While Buster, who has two large cartoon-like eyes, does tricks to gain the attention of kids as he explains the rules of bus safety to them, it’s his sidekick — Nash — who puts on the demonstrations that show the proper and improper ways to cross a street, as well as proper and improper seating.
The children were well-versed in some of the lessons, answering enthusiastically and correctly in unison when Nash asked what the area around a school bus is called (“the danger zone”) and how far away from the bus itself children should stay until they start to board (“10 feet”).
He also made the program interactive, employing the assistance of third-graders Breanna Richardson and Qe’mara Taylor, as well as RPES teachers Tammy Smith and JoLynn Godwin.
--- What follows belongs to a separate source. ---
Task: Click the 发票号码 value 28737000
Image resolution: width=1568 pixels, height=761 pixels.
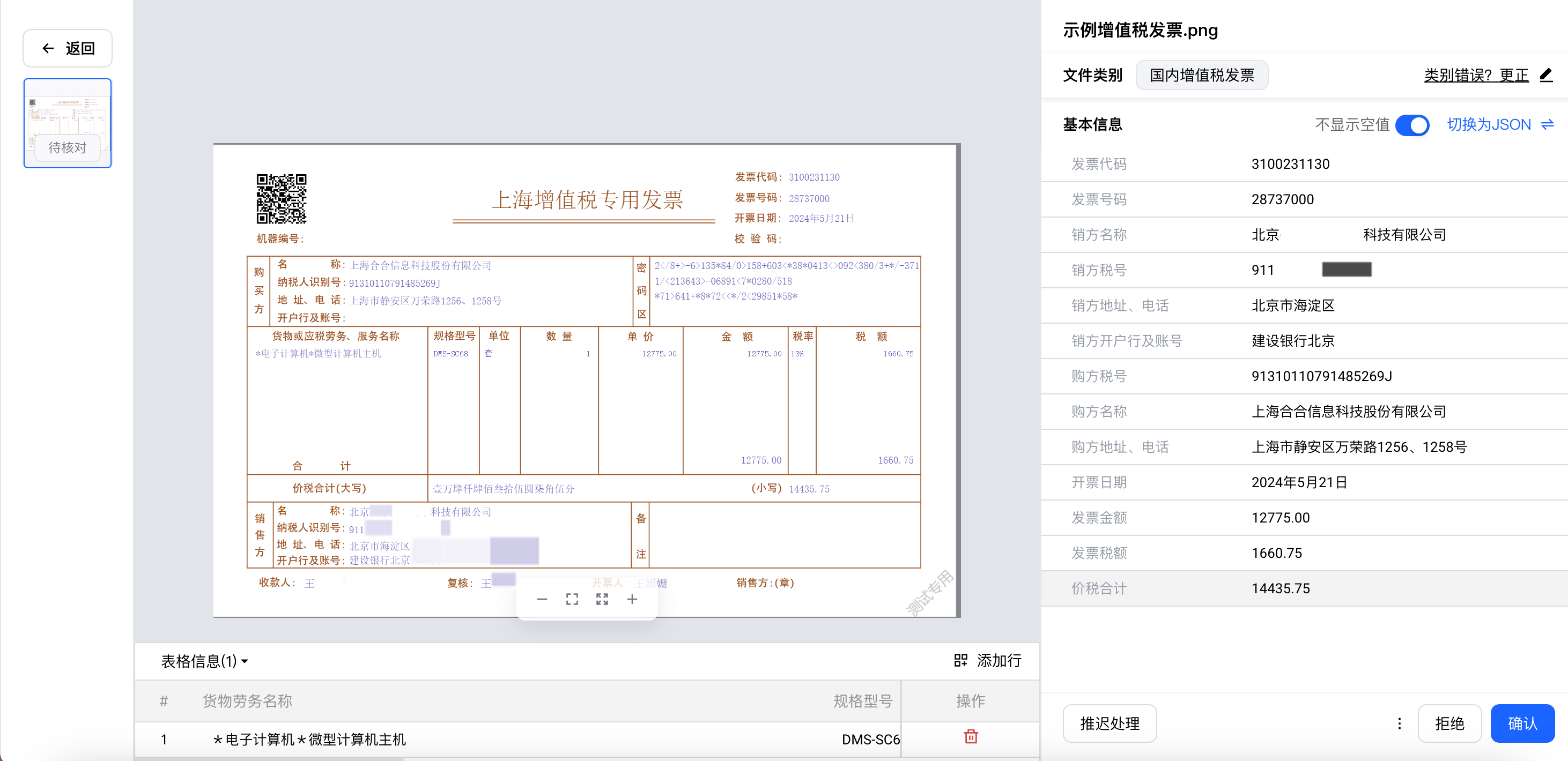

Smith and Godwin ignited a frenzy of laughter and shouts in the youngsters as both educators tried to navigate Buster through an obstacle course of traffic cones.
Forrest Dale Jones, Transportation Director for Escambia County Schools, was also on hand for Monday’s show. He said he can only hope that the message brought by Buster and his friends will be effective.
“I hope it communicates the rules, what’s important with regard to them getting home safely,” Jones said. “Anything we can do to try and help them and teach them, hopefully it’s going to insure their safety until they get to the house.”
Buster, Nash and friends were to continue their “tour” of Escambia County schools with a couple of shows each at Flomaton Elementary on Tuesday and W.S. Neal Elementary on Wednesday, along with presentations at both Huxford and Pollard-McCall on Thursday.